-- Material for the task follows --

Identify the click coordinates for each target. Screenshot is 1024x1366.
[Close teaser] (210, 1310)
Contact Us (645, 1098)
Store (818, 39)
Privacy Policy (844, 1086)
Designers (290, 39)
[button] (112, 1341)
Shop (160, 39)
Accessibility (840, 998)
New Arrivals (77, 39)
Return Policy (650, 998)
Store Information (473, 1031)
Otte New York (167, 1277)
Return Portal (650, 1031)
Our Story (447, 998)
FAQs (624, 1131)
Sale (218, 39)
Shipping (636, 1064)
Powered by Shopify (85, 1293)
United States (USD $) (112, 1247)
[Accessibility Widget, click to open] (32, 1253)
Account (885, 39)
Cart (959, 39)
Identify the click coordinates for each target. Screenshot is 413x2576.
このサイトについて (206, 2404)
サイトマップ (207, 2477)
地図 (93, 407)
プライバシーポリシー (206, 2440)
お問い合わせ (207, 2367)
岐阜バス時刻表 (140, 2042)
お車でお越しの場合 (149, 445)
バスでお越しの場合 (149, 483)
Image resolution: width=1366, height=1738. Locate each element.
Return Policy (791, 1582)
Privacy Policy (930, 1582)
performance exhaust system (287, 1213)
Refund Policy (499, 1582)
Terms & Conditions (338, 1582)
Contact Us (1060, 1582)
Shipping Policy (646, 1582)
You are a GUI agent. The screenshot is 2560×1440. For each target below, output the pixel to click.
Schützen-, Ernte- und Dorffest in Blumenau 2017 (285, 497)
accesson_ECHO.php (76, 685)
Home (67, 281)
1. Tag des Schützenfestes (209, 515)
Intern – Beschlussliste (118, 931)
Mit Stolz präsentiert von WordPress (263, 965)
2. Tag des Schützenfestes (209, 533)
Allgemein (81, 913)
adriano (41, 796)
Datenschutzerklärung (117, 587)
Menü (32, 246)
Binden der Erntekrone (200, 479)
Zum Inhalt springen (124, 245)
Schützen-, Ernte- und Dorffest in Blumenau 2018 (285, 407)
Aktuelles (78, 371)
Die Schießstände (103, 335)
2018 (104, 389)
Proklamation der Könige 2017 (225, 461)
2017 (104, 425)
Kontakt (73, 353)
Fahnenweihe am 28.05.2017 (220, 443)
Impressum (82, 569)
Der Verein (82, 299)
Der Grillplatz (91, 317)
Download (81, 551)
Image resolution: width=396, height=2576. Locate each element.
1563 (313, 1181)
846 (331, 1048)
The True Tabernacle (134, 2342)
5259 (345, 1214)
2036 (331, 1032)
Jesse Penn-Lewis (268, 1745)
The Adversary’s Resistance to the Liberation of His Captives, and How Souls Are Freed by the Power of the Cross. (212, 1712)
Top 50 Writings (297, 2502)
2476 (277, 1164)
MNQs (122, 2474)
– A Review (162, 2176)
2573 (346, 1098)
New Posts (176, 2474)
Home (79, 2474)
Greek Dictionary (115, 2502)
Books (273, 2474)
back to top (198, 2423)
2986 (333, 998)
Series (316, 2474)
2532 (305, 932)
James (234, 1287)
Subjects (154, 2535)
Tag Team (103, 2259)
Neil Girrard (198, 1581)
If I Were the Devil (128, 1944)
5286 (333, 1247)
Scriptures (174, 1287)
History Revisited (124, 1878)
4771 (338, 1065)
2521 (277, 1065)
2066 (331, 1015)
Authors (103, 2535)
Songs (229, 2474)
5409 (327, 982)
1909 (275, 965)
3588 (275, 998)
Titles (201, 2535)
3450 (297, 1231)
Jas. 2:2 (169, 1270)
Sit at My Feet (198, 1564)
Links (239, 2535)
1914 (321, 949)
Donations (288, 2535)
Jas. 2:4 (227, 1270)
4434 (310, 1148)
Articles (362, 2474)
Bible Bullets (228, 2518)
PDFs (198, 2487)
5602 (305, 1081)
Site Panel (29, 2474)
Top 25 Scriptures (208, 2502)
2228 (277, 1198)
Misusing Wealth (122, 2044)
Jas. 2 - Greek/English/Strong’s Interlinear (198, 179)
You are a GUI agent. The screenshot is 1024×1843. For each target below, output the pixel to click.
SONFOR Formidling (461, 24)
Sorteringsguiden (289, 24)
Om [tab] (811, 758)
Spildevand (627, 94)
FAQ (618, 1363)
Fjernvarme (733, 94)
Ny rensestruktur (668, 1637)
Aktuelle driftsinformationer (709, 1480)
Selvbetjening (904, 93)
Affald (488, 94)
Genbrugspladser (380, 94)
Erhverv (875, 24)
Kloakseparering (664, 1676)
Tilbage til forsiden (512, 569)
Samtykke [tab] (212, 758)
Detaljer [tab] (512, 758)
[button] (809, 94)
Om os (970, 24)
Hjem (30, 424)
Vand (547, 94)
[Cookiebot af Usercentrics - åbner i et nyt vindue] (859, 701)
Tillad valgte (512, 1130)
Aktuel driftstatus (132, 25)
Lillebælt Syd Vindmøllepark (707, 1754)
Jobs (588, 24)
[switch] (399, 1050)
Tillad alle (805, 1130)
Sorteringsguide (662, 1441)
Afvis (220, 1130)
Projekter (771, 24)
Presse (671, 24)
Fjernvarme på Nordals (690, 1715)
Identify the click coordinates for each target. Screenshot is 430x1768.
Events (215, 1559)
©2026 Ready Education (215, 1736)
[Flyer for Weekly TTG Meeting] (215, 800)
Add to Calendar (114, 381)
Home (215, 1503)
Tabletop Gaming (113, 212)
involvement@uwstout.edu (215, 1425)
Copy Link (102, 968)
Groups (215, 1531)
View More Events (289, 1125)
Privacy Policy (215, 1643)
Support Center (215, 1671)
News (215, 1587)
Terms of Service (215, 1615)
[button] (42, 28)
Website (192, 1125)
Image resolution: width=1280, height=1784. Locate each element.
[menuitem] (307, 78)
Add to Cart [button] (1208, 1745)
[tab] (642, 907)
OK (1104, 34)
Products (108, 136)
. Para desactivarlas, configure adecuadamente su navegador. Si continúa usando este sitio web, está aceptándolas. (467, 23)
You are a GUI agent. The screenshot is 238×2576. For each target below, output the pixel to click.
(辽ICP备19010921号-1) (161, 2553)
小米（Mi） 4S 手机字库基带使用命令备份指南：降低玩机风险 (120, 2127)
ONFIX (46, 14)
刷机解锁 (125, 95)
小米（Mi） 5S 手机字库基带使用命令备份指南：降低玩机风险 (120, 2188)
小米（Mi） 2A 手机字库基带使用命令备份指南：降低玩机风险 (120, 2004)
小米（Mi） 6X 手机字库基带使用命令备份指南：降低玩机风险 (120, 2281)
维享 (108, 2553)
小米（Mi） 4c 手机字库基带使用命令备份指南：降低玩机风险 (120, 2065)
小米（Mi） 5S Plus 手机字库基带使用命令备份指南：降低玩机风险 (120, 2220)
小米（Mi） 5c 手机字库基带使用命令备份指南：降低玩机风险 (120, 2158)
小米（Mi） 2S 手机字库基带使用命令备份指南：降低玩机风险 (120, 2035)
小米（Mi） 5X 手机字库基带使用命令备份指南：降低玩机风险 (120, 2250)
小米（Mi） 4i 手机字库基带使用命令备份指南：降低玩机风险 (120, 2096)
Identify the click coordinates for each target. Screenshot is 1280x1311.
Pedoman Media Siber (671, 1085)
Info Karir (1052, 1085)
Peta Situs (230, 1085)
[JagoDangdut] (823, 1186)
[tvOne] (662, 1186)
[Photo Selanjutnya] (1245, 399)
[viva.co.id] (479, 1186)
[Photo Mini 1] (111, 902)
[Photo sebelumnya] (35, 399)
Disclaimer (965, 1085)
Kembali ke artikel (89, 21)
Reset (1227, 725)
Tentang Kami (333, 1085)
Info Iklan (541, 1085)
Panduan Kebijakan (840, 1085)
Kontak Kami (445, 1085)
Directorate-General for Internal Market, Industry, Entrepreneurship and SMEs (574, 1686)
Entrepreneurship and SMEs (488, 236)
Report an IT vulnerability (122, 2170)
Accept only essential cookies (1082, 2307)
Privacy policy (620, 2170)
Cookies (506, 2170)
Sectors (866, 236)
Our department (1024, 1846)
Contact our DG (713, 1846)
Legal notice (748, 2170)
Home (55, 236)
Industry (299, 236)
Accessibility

-- Material for the task concluded --

Problem statement: Exact reproduction is required: output the lines from the start of the entries above through the line with "Jesse Penn-Lewis (268, 1745)".

Exercise answer:
Identify the click coordinates for each target. Screenshot is 1024x1366.
[Close teaser] (210, 1310)
Contact Us (645, 1098)
Store (818, 39)
Privacy Policy (844, 1086)
Designers (290, 39)
[button] (112, 1341)
Shop (160, 39)
Accessibility (840, 998)
New Arrivals (77, 39)
Return Policy (650, 998)
Store Information (473, 1031)
Otte New York (167, 1277)
Return Portal (650, 1031)
Our Story (447, 998)
FAQs (624, 1131)
Sale (218, 39)
Shipping (636, 1064)
Powered by Shopify (85, 1293)
United States (USD $) (112, 1247)
[Accessibility Widget, click to open] (32, 1253)
Account (885, 39)
Cart (959, 39)
Identify the click coordinates for each target. Screenshot is 413x2576.
このサイトについて (206, 2404)
サイトマップ (207, 2477)
地図 (93, 407)
プライバシーポリシー (206, 2440)
お問い合わせ (207, 2367)
岐阜バス時刻表 (140, 2042)
お車でお越しの場合 (149, 445)
バスでお越しの場合 (149, 483)
Image resolution: width=1366, height=1738. Locate each element.
Return Policy (791, 1582)
Privacy Policy (930, 1582)
performance exhaust system (287, 1213)
Refund Policy (499, 1582)
Terms & Conditions (338, 1582)
Contact Us (1060, 1582)
Shipping Policy (646, 1582)
You are a GUI agent. The screenshot is 2560×1440. For each target below, output the pixel to click.
Schützen-, Ernte- und Dorffest in Blumenau 2017 (285, 497)
accesson_ECHO.php (76, 685)
Home (67, 281)
1. Tag des Schützenfestes (209, 515)
Intern – Beschlussliste (118, 931)
Mit Stolz präsentiert von WordPress (263, 965)
2. Tag des Schützenfestes (209, 533)
Allgemein (81, 913)
adriano (41, 796)
Datenschutzerklärung (117, 587)
Menü (32, 246)
Binden der Erntekrone (200, 479)
Zum Inhalt springen (124, 245)
Schützen-, Ernte- und Dorffest in Blumenau 2018 (285, 407)
Aktuelles (78, 371)
Die Schießstände (103, 335)
2018 (104, 389)
Proklamation der Könige 2017 (225, 461)
2017 (104, 425)
Kontakt (73, 353)
Fahnenweihe am 28.05.2017 (220, 443)
Impressum (82, 569)
Der Verein (82, 299)
Der Grillplatz (91, 317)
Download (81, 551)
Image resolution: width=396, height=2576. Locate each element.
1563 (313, 1181)
846 (331, 1048)
The True Tabernacle (134, 2342)
5259 (345, 1214)
2036 (331, 1032)
Jesse Penn-Lewis (268, 1745)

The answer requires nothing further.